The mean of 3.1 visits by patients to diabetes centres each year is lower than the 3.7 reported by a national audit in 2010.11 HbA1c is assessed routinely during such visits, and the mean annual number of HbA1c measurements was 3.0 per patient in our sample. In a recent report based on data for more than 79 000 patients with diabetes in the UK, less frequent HbA1c assessment was associated with poorer glycaemic control; the optimal frequency was four times per year.20 The ADDN centres included in this report are tertiary referral centres with multidisciplinary diabetes teams, but we did not examine the types of health professional seen by the patient, nor the overall staff structure of the diabetes teams. Nevertheless, limited access to the full range of allied health professionals recommended for the intensive management of diabetes was reported in 2010,11 and the relationship between staffing levels and glycaemic control should be investigated in future analyses.

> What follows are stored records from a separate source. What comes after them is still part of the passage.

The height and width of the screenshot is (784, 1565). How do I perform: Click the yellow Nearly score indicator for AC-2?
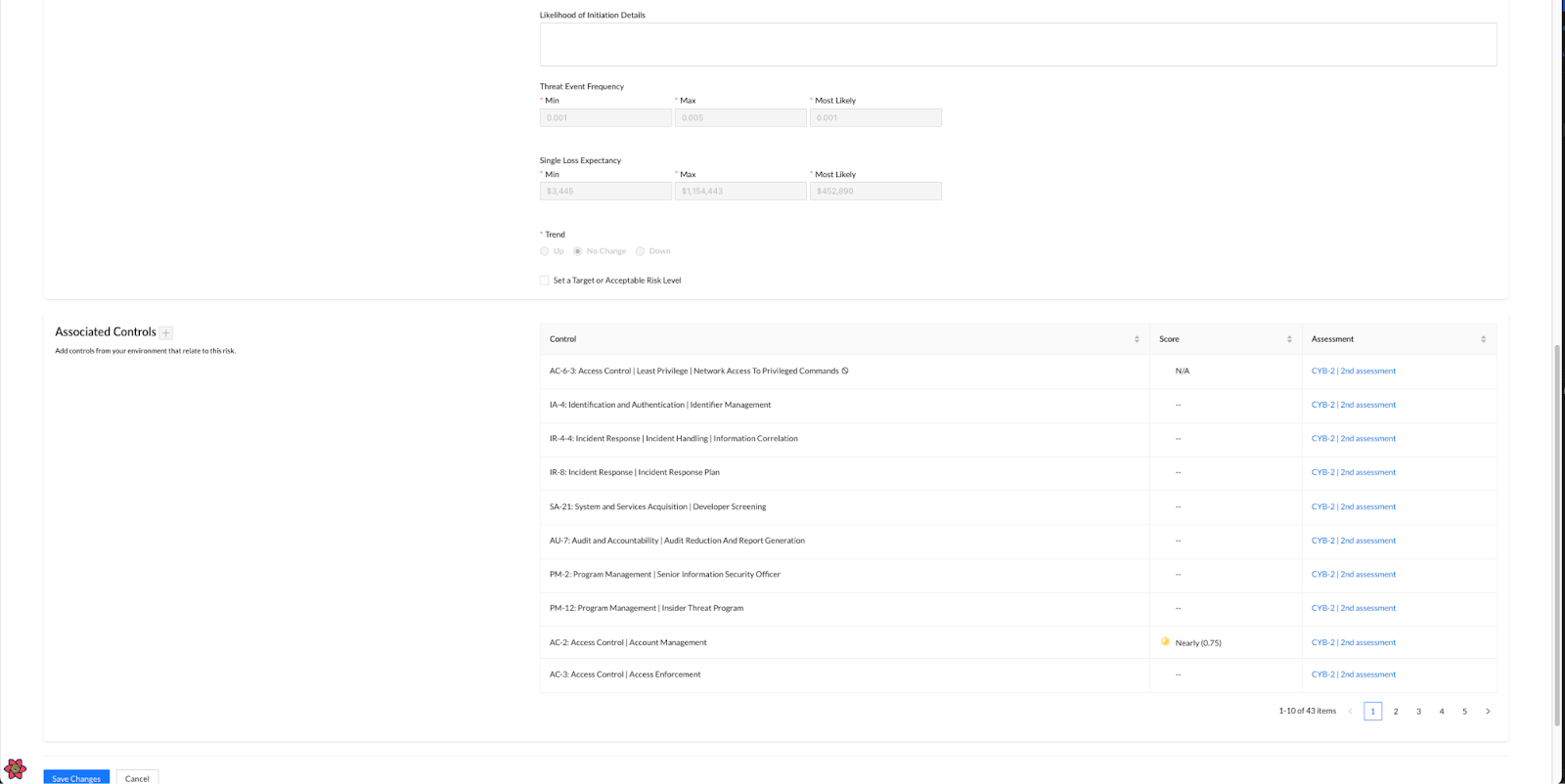pos(1165,642)

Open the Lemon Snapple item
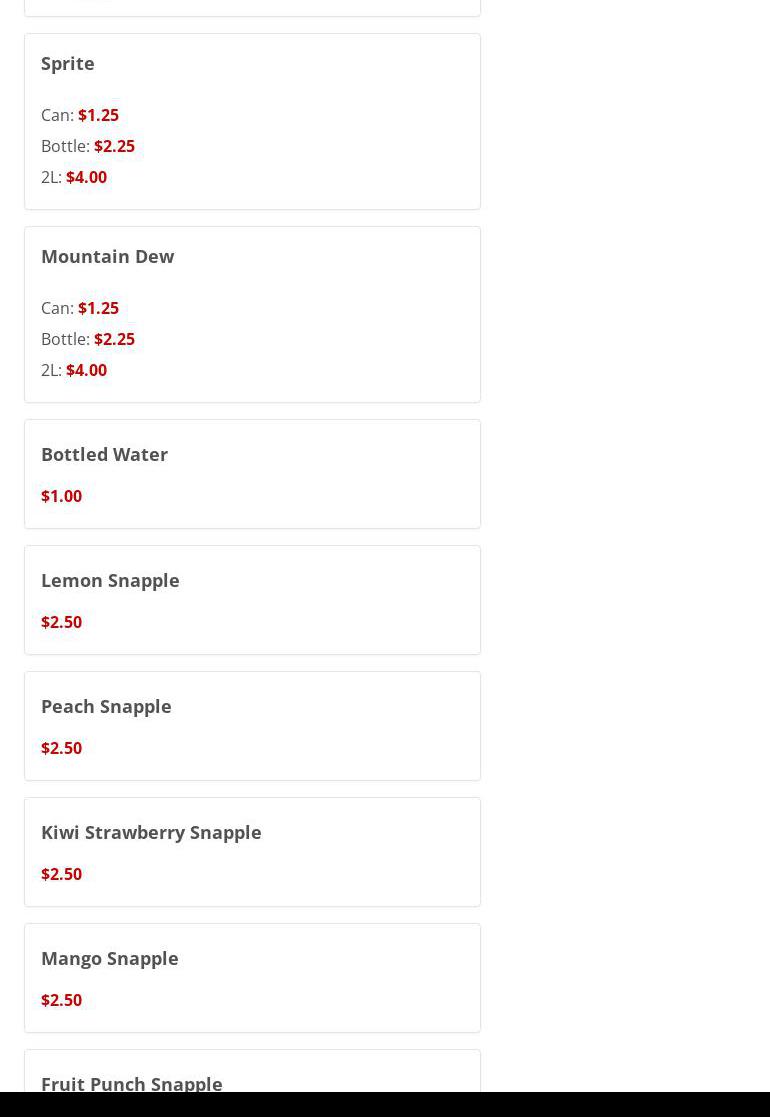(252, 600)

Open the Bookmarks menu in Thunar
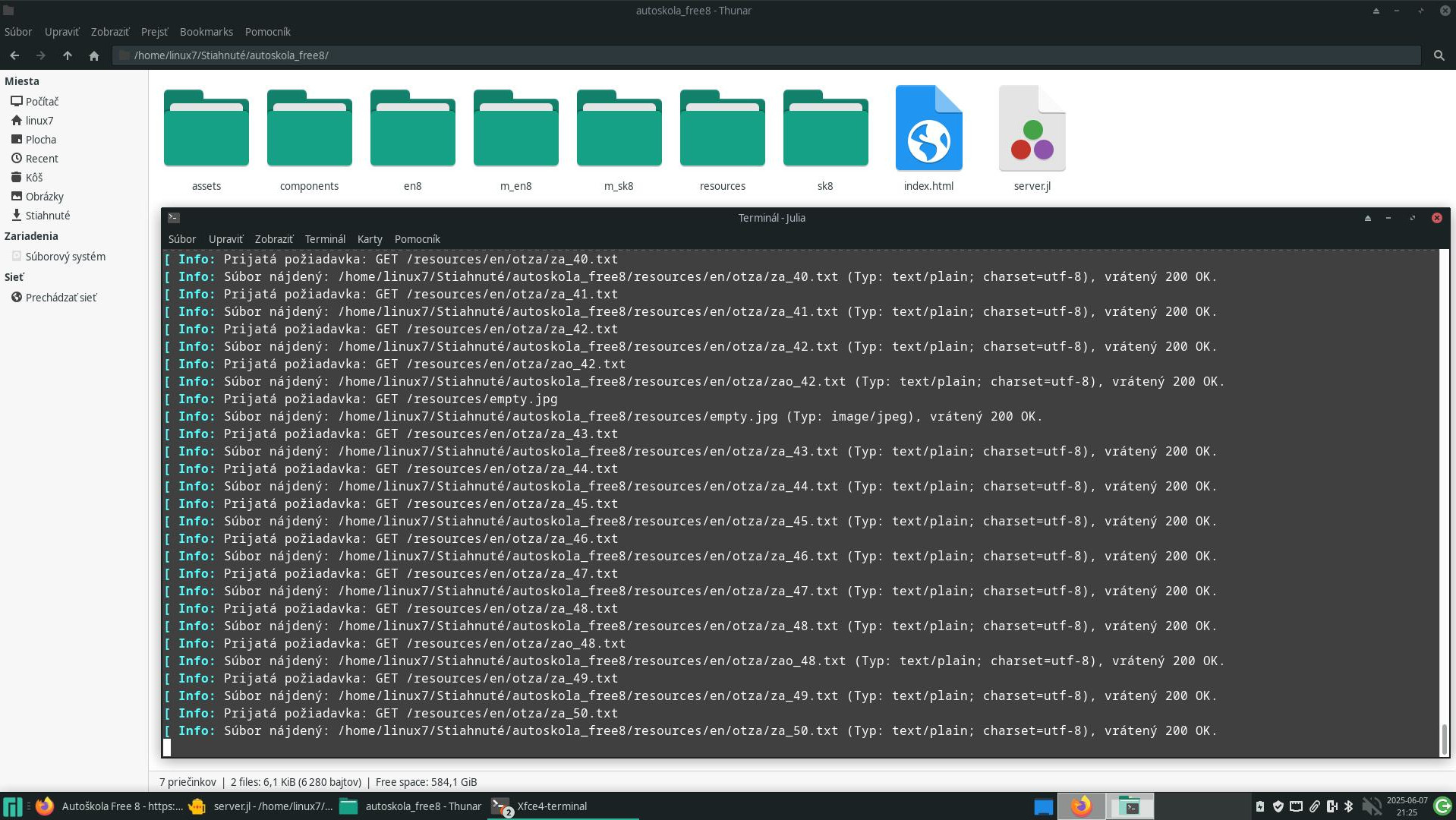click(x=206, y=32)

To reduce the risk of vascular complications, intensive insulin therapy, including MDI or CSII therapy, is recommended for children, adolescents and adults with type 1 diabetes.3 Clinicians must balance this recommendation against individual patient characteristics and the specific clinical situation. In our study, more than one-third of children under 10 years of age were treated with BD insulin therapy. This may reflect the challenges of managing diabetes in the school setting and the capacity of schools to provide adequate support for intensive insulin therapy.21

The overall uptake of CSII in this sample was 44%; the rate varied little between age groups, but differed between ADDN centres. The consistency of CSII uptake across age groups contrasts with a recent report from three registries including data for 54 410 children and adolescents with type 1 diabetes recruited from clinics in Germany and Austria, the United States and the UK.22 In Germany and Austria, about 70% of children under 6 years of age with type 1 diabetes were treated with CSII, compared with 35–40% of older children. In the US, 30% of children under 6 used CSII, compared with 40–45% of older children, while in the UK 15–20% of children across all age groups used CSII. In a pooled cross-sectional analysis of data from the three registries, the mean HbA1c level was 5.5 mmol/mol lower in children and adolescents treated with CSII than in those using insulin injections. Similarly, an Australian study of children and adolescents with type 1 diabetes found a mean reduction of 6.6 mmol/mol HbA1c associated with CSII.23

In our sample, there was little variation in mean HbA1c levels between centres, despite the differing uptake of CSII. However, patient selection bias is possible when comparing outcomes according to their insulin regimens. For example, adolescents with high HbA1c levels may be moved from more intensive treatment to the simpler BD therapy in an attempt to improve glycaemic control. The relationship between HbA1c level and insulin therapy should be examined by multivariable analysis of longitudinal data, with adjustment for potential confounders. The rates of CSII use in different countries may reflect variations in funding models, clinical practice, and patient demand. In Australia, insulin pumps are available to patients with private health insurance, or through a means-tested pump access program administered by Juvenile Diabetes Research Foundation (JDRF) Australia. It would be valuable to further explore the factors that influence choice of therapeutic regimen for Australian children and adolescents with type 1 diabetes.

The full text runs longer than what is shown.